*** EXERCISE DATA Section Begins ***

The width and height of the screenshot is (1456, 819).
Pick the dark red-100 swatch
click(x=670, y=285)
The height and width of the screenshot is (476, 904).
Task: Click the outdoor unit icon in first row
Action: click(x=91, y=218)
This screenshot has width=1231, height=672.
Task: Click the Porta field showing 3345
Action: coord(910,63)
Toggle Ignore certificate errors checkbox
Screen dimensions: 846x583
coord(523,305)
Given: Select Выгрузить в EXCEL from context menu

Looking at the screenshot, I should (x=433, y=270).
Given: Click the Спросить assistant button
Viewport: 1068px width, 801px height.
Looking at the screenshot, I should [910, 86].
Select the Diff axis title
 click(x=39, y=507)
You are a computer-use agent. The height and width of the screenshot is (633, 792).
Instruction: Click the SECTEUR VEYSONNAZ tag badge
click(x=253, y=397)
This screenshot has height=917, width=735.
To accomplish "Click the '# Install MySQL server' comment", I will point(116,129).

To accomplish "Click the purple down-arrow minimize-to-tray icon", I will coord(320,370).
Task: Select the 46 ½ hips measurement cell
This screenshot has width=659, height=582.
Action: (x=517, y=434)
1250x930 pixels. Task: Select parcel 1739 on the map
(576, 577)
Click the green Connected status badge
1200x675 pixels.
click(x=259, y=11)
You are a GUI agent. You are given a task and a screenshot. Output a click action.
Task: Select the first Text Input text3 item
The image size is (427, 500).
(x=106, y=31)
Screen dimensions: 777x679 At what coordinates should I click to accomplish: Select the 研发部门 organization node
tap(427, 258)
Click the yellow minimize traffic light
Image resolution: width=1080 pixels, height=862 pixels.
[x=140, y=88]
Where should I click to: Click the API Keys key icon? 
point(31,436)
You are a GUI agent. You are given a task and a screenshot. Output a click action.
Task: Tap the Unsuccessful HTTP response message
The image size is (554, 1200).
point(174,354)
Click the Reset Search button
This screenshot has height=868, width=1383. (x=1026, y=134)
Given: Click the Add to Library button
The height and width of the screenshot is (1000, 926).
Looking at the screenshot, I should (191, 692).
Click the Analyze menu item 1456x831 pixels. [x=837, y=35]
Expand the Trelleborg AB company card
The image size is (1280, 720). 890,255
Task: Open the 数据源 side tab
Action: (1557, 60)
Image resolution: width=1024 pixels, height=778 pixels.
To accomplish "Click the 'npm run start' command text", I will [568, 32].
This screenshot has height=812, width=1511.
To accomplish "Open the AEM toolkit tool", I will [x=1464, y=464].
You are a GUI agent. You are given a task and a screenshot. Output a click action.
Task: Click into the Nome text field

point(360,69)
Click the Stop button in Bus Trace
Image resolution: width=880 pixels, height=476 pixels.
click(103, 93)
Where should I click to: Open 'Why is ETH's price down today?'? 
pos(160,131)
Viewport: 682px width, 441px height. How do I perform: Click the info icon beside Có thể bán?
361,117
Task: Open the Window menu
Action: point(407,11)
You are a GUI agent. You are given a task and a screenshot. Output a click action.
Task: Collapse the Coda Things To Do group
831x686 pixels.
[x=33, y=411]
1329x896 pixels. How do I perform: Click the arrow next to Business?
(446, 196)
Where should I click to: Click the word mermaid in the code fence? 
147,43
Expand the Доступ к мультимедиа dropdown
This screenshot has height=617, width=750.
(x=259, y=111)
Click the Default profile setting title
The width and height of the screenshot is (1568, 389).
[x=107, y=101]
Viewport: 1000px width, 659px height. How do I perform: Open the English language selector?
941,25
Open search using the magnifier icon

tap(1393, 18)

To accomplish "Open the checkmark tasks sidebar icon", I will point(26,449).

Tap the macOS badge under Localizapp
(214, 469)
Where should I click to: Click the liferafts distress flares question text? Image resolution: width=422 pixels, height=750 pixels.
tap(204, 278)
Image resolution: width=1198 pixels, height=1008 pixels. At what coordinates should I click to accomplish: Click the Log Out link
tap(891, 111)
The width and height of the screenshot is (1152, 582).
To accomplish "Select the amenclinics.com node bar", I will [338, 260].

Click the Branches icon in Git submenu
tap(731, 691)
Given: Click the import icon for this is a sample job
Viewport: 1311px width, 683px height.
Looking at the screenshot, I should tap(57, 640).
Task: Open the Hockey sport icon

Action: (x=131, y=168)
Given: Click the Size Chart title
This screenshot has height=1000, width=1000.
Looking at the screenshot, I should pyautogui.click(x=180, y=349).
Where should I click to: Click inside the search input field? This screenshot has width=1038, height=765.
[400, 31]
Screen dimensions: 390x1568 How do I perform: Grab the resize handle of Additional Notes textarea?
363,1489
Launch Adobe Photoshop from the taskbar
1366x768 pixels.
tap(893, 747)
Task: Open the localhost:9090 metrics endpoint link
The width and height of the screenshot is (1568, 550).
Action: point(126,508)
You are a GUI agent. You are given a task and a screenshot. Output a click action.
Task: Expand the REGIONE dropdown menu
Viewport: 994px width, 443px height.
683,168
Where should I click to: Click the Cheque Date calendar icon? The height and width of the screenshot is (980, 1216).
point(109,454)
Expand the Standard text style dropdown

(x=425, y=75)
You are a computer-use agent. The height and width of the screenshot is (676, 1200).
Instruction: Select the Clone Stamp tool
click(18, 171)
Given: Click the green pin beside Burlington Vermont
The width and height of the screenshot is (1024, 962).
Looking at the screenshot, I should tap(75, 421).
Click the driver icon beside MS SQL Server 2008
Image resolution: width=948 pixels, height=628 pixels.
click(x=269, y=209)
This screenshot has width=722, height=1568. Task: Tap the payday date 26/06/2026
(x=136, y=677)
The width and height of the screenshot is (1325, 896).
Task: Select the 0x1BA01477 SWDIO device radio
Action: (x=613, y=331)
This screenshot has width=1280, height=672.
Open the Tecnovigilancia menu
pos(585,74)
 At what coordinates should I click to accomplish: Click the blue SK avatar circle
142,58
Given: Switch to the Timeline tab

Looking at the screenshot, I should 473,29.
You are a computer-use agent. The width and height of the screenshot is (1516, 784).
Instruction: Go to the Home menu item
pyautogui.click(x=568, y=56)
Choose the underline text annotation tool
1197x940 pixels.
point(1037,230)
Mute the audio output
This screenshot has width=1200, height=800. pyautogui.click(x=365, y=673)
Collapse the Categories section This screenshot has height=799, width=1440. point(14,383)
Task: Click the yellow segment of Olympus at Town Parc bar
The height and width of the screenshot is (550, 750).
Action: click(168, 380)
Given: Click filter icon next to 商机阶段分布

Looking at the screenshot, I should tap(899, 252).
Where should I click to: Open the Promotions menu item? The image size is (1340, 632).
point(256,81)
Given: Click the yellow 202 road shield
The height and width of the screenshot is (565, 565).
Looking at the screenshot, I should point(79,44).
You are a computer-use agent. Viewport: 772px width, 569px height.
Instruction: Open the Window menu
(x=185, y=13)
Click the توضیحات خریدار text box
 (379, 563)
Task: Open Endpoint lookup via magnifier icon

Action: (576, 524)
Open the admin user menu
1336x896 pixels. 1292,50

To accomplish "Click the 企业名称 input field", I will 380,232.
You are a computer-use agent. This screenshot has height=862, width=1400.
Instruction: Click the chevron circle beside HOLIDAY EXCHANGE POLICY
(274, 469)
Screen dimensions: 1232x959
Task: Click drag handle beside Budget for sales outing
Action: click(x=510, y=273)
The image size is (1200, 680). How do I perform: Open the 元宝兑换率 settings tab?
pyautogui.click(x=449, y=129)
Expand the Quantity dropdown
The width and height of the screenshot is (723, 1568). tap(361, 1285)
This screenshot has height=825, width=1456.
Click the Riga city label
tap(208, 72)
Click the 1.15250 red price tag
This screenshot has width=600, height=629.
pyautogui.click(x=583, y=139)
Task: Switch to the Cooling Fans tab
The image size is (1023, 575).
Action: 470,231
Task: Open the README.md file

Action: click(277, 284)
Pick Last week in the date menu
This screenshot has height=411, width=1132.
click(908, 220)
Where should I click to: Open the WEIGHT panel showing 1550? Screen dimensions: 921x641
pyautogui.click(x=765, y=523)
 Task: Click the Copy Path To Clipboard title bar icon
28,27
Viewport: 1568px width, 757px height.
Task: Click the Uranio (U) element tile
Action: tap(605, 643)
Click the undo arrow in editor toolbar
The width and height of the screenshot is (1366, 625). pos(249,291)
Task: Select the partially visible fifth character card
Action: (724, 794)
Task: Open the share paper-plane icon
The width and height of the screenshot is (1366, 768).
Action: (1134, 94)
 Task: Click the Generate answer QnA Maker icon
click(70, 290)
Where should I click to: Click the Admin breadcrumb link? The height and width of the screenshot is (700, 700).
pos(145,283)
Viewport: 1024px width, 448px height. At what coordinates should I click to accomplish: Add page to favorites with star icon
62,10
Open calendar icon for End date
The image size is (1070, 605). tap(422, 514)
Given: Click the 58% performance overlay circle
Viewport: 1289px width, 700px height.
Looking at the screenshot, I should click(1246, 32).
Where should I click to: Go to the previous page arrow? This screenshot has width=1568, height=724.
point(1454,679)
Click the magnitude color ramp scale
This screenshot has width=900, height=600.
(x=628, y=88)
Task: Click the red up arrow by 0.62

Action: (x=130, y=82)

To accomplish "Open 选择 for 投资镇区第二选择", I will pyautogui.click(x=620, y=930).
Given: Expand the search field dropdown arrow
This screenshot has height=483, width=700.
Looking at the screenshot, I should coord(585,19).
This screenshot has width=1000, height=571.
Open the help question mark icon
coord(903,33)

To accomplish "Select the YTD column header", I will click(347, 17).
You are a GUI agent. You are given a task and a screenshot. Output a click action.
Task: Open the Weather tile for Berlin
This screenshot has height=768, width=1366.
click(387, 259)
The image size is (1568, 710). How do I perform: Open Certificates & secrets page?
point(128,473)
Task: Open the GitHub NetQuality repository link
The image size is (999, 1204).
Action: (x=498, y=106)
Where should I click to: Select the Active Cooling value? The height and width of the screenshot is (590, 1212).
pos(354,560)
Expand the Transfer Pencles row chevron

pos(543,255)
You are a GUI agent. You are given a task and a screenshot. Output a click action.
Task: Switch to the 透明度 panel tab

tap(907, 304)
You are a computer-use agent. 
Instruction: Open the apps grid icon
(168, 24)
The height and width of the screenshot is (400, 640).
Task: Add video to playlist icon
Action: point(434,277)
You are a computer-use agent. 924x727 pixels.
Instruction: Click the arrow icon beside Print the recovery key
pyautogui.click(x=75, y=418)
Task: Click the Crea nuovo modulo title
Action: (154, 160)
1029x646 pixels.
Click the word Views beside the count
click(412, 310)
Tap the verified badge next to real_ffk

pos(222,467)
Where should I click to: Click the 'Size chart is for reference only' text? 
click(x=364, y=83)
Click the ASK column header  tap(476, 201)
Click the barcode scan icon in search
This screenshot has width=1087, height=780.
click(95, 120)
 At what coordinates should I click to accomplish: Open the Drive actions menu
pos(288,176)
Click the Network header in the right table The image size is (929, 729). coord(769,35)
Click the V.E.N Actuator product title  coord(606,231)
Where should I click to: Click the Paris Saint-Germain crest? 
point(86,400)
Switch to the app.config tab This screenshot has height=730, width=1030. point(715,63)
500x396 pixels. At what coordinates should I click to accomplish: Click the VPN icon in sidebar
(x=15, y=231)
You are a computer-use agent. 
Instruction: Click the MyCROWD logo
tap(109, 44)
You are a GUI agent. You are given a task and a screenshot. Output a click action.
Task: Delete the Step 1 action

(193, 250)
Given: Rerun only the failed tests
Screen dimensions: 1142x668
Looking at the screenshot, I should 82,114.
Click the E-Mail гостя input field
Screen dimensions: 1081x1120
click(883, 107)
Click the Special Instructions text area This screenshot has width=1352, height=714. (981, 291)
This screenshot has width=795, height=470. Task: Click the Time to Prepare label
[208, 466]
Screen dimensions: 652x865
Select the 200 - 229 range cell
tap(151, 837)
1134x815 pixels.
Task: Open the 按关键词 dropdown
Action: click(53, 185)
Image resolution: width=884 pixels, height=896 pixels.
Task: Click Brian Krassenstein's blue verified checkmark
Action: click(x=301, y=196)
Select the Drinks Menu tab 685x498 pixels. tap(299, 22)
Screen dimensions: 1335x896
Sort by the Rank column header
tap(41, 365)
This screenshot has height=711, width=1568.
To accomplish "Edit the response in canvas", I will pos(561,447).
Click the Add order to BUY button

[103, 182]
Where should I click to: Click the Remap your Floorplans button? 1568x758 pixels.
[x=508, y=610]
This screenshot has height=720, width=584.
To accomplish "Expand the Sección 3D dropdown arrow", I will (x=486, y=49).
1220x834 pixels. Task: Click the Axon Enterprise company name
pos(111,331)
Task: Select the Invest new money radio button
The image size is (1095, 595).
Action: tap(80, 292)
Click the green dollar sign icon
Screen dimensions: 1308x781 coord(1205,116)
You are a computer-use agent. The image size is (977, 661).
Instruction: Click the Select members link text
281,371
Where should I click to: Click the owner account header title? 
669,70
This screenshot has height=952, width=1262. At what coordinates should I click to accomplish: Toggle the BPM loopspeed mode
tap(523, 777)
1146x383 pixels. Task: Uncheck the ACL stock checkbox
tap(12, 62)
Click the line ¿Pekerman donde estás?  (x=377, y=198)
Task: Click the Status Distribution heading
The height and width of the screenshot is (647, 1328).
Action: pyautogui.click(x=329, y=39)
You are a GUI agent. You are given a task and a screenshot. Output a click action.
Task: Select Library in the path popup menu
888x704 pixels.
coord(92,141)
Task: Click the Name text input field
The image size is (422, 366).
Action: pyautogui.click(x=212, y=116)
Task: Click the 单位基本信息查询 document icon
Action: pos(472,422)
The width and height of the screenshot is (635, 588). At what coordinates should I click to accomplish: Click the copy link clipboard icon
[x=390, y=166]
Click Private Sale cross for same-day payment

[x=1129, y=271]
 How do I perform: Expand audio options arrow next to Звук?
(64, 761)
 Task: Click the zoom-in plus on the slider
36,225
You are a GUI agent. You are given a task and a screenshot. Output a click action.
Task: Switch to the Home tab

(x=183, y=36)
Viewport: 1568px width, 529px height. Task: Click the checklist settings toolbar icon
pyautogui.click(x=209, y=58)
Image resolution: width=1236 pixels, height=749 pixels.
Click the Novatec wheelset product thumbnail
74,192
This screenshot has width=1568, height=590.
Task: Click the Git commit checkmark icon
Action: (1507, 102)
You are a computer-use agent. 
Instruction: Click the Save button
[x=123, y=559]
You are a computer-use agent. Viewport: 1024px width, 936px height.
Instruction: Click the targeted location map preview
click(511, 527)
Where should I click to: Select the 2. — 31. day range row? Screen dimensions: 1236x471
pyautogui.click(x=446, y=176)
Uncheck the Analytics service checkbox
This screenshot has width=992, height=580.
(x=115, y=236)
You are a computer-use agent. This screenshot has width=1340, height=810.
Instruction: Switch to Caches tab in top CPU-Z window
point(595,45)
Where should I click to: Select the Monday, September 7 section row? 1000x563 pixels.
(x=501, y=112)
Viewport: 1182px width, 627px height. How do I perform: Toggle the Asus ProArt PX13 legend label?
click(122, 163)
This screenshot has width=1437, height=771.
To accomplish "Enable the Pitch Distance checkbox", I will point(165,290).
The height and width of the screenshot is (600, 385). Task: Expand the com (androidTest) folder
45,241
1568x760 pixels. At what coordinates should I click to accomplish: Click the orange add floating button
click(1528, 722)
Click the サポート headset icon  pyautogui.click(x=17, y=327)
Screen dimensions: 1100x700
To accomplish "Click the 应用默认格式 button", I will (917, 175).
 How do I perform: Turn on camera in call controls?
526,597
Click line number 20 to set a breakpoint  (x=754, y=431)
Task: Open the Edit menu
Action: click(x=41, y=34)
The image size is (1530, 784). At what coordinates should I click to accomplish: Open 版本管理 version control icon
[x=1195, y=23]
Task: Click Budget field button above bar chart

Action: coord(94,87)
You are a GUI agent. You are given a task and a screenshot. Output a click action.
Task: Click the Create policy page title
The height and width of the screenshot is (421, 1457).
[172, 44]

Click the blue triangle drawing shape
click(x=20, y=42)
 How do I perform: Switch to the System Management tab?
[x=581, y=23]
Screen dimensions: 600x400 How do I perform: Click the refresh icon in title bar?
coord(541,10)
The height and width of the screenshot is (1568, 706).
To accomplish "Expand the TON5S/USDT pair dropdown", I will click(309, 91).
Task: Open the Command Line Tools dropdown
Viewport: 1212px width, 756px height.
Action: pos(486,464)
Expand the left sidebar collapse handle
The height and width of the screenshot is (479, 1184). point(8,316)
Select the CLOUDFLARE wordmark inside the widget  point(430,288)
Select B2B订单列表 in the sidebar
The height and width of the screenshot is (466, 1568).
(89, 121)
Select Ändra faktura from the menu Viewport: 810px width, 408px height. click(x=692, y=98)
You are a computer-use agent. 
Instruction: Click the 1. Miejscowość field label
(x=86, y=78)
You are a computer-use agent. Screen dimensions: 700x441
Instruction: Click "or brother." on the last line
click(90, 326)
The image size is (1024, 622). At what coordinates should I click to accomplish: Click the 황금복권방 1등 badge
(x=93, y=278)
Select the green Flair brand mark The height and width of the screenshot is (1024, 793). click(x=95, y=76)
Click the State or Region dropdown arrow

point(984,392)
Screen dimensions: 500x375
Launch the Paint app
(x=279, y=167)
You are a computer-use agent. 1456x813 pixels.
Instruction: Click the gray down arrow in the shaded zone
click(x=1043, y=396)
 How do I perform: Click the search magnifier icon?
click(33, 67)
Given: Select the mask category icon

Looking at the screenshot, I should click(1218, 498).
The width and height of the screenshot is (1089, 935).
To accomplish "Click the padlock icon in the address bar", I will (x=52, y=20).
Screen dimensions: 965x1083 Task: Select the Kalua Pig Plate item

*** EXERCISE DATA Section Ends ***

DESCRIPTION OF THE TASK = When you reach the line holding "Click the Default profile setting title" in the records above, begin reproducing exactly, stop after the line holding "The width and height of the screenshot is (1152, 582).", and output nothing else.

RESULT FOR THIS EXERCISE =
Click the Default profile setting title
The width and height of the screenshot is (1568, 389).
[x=107, y=101]
Viewport: 1000px width, 659px height. How do I perform: Open the English language selector?
941,25
Open search using the magnifier icon

tap(1393, 18)

To accomplish "Open the checkmark tasks sidebar icon", I will point(26,449).

Tap the macOS badge under Localizapp
(214, 469)
Where should I click to: Click the liferafts distress flares question text? Image resolution: width=422 pixels, height=750 pixels.
tap(204, 278)
Image resolution: width=1198 pixels, height=1008 pixels. At what coordinates should I click to accomplish: Click the Log Out link
tap(891, 111)
The width and height of the screenshot is (1152, 582).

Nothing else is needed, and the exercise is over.